Harnessing the body’s ability to mount an immune response against cancer cells is now a well-established strategy to treat cancers. It has been known for many years that the immune system can help to treat cancer; however, initial attempts to utilize its potential had not gain widespread use.

Recently, interest in this strategy has increased, as a result of two main areas of breakthrough:

1.         Checkpoint inhibitors using antibody against programmed death receptor-1 (PD-1) or programmed death-ligand 1 (PD-L1)

2.         Chimeric antigen receptor (CAR) T-cell therapy

Remarkable success has been achieved with many tumour types: pembrolizumab, an anti-PD1 antibody, is approved for treatment of melanoma, non-small cell lung cancer (NSCLC), small cell lung cancer (SCLC), head and neck squamous cell carcinoma, classical Hodgkin lymphoma, primary mediastinal large B-cell lymphoma, urothelial carcinoma, microsatellite instability-high (MSI-H) cancer, gastric cancer, oesophageal cancer, cervical cancer, hepatocellular carcinoma, Merkel cell carcinoma, renal cell carcinoma, and endometrial carcinoma.

An anti-PD-L1 antibody, atezolizumab, is indicated for the treatment of advanced urothelial carcinoma, NSCLC, SCLC, and for use in combination with abraxane for the treatment of metastatic triple-negative breast cancer.

Despite its impressive result in some patients, checkpoint inhibitors do not work for most patients, with single agent response rate ranging between 10-40%. The search is on for better predictor of response apart from the known PDL-1 and MSI-H, as well as to improve response rate using combined approaches.
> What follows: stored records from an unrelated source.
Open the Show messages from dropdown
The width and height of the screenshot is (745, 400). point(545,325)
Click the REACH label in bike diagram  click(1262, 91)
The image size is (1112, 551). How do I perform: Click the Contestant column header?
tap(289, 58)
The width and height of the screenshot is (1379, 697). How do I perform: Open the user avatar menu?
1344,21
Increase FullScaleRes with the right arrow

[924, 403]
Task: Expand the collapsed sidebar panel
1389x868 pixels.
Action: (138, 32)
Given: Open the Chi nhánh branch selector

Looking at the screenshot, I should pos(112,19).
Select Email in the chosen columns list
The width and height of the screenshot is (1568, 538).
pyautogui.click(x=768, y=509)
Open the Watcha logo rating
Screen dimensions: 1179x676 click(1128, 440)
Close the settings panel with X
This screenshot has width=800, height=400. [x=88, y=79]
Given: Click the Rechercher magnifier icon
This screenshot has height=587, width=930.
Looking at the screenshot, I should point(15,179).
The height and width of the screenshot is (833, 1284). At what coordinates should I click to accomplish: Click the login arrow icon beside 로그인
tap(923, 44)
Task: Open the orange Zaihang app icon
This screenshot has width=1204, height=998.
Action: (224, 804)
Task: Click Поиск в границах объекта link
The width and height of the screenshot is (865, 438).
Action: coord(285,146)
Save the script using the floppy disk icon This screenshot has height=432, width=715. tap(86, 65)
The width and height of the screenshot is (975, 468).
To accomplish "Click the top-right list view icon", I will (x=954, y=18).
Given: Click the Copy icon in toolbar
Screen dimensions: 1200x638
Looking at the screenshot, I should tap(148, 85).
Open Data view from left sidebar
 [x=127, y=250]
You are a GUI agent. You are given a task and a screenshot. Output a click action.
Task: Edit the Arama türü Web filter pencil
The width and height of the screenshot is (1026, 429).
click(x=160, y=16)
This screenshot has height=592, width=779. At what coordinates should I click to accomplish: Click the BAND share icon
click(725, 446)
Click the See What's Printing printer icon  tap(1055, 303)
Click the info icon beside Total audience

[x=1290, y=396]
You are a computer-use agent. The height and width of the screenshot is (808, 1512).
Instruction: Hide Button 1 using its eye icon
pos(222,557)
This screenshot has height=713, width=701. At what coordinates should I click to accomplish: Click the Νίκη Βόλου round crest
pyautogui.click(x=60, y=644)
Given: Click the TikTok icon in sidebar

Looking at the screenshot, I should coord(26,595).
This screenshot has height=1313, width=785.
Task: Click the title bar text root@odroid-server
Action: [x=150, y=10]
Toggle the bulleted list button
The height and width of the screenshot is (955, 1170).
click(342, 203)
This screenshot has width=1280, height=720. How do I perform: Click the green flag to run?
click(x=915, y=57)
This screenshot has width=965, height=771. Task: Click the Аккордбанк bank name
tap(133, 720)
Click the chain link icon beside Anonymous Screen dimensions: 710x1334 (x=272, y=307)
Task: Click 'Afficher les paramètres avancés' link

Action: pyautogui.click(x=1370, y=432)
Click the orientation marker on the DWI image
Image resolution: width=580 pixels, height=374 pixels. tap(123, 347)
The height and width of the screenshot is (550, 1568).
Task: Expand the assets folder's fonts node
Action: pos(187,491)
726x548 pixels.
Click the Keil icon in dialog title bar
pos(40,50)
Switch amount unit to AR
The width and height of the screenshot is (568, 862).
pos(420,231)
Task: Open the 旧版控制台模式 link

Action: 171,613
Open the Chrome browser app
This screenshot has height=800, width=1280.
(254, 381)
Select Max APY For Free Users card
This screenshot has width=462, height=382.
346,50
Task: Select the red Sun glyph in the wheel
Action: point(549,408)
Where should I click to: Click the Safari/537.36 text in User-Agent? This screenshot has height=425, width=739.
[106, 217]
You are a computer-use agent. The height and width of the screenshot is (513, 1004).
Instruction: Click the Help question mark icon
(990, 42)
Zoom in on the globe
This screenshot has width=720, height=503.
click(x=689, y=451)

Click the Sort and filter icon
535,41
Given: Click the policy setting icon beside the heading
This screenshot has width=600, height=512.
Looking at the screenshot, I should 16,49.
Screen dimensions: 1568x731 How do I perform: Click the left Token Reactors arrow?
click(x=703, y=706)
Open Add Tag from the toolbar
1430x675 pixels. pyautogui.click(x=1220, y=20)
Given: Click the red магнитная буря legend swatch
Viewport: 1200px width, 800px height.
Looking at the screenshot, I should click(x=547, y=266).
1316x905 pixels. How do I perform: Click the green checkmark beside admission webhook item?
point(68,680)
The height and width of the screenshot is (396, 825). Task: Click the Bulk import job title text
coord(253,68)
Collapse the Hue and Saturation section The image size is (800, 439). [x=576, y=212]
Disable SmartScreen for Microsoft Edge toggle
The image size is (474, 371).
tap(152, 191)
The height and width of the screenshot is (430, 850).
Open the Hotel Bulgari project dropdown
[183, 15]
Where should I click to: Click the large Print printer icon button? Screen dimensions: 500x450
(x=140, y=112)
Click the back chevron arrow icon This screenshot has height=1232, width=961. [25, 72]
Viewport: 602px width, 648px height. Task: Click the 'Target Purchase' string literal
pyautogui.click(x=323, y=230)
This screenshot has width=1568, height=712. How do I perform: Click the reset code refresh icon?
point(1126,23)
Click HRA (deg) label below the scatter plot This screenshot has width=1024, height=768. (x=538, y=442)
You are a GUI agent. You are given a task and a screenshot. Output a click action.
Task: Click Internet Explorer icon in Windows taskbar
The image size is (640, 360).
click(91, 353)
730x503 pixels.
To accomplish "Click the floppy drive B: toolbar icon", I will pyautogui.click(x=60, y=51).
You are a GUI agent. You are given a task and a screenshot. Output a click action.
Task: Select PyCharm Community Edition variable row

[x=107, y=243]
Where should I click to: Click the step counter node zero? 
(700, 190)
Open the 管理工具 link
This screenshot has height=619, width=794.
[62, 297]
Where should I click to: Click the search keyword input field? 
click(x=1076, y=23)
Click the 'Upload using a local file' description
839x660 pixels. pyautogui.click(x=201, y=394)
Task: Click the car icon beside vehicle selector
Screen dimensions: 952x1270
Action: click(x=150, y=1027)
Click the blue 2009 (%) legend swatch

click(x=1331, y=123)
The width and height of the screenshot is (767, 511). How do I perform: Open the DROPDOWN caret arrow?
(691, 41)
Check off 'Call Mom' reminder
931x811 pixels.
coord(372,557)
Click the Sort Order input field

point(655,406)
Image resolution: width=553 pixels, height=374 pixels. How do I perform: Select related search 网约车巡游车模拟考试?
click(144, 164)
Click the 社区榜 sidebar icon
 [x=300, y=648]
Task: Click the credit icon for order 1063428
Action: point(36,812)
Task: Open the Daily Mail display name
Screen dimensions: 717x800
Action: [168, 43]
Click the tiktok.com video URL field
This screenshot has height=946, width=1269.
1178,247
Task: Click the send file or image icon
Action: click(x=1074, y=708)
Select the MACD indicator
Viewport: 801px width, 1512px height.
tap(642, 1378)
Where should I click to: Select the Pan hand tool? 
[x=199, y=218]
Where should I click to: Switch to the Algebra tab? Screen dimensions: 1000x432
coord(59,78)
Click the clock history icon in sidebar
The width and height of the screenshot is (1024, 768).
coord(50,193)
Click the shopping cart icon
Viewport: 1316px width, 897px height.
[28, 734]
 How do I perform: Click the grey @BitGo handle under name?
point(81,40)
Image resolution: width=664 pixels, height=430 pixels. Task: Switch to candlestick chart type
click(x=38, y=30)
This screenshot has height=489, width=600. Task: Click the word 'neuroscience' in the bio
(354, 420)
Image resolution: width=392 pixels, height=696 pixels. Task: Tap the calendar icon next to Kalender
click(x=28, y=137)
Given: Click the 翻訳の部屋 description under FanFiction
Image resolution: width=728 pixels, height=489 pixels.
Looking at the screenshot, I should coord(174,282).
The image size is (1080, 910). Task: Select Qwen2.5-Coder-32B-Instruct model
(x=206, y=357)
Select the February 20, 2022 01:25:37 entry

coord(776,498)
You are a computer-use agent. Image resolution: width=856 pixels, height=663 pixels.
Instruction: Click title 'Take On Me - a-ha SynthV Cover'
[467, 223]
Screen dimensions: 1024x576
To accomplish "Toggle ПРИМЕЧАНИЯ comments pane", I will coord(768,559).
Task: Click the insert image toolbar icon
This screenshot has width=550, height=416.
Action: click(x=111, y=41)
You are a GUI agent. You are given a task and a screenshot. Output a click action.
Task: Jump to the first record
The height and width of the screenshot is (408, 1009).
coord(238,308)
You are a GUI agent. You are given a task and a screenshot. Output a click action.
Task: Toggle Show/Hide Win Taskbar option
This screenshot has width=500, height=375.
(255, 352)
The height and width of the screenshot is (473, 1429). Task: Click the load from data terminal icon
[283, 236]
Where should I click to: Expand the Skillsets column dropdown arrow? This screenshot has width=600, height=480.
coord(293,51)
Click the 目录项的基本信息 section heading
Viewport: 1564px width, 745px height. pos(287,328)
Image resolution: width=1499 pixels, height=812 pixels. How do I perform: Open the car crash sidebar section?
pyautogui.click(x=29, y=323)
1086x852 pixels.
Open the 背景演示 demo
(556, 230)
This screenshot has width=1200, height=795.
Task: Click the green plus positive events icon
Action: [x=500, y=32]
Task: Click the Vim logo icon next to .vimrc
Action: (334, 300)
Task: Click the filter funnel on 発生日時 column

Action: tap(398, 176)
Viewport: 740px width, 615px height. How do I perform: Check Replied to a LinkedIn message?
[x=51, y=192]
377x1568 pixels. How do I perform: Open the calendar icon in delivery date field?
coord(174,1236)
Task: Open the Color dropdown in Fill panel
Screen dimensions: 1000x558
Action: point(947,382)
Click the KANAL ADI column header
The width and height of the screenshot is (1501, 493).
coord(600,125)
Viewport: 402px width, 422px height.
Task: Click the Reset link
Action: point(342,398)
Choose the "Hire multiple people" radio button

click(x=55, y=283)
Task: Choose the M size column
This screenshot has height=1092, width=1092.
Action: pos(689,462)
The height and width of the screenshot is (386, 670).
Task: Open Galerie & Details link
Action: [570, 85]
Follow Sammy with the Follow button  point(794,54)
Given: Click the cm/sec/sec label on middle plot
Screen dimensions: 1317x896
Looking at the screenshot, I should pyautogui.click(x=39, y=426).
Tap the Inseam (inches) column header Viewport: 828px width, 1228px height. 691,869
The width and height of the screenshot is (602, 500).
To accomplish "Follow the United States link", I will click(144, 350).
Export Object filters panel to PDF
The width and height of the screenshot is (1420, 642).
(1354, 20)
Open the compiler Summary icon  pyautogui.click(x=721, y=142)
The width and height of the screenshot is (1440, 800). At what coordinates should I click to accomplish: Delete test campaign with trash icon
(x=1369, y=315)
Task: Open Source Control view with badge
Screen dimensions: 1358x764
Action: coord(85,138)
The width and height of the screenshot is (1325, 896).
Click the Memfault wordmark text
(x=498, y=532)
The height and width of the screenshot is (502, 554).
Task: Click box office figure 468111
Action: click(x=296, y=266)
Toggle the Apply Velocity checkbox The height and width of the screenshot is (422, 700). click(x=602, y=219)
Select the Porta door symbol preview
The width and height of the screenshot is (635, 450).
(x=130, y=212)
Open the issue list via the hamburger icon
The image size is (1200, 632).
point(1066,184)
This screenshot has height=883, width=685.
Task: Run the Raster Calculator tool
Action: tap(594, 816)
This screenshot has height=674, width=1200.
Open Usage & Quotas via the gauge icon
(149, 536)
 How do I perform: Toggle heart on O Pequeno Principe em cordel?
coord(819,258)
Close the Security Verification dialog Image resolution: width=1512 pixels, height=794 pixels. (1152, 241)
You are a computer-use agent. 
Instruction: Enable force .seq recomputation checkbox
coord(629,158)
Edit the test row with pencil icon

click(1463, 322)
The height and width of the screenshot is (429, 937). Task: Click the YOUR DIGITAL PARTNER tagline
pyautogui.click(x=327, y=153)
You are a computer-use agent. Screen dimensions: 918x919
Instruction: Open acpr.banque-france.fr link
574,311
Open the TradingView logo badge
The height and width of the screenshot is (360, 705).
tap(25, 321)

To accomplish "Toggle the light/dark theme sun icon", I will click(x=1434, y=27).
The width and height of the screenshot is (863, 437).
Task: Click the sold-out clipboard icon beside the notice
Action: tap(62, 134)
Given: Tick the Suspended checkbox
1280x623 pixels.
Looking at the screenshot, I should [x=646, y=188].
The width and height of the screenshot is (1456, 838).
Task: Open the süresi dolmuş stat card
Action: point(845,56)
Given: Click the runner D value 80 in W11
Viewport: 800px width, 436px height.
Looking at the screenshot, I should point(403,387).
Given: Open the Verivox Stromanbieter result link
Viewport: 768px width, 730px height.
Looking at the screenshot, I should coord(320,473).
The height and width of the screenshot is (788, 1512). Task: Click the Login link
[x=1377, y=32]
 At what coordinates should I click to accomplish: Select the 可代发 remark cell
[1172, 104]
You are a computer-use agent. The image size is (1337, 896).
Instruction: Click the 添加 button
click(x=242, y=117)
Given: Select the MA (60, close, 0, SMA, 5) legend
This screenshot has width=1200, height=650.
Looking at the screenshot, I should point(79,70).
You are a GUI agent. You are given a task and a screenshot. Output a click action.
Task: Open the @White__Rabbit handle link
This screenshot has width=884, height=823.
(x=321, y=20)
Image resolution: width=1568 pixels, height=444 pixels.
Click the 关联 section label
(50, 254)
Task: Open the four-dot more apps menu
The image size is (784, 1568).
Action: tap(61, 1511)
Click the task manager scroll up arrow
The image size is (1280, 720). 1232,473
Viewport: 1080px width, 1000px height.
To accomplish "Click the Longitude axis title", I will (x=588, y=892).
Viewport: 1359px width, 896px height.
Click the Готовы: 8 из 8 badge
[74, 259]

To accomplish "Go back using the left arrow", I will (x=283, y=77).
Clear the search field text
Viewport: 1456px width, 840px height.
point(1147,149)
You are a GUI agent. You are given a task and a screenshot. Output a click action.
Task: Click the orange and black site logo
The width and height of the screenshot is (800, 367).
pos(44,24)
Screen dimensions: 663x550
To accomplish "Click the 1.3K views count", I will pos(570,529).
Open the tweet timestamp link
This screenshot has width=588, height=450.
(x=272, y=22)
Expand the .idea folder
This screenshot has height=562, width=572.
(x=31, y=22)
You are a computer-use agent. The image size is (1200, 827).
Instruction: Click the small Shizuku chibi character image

Tumour mutational burden (TMB) load, gut microbiome, tumour-infiltrating CD8+ lymphocytes and specific gene signatures are some of the candidate biomarkers.

Combining anti-CTLA-4 and anti–PD-1 therapies has been shown to be associated with meaningful survival improvements, and inhibition of CTLA-4 activates T-cell immune responses, leading to a potentially synergistic effect with PD-1/PD-L1 inhibitors.  This strategy has been shown to be effective in treating melanoma and NSCLC.

Combining immunotherapy and chemotherapy is now a proven strategy for NSCLC and breast cancer.

Combining immunotherapy and targeted therapy is effective for renal cell carcinoma (axitinib and pembrolizumab), endometrial and hepatocellular carcinoma (lenvatinib and pembrolizumab). This approach is currently investigated for multiple tumour sites.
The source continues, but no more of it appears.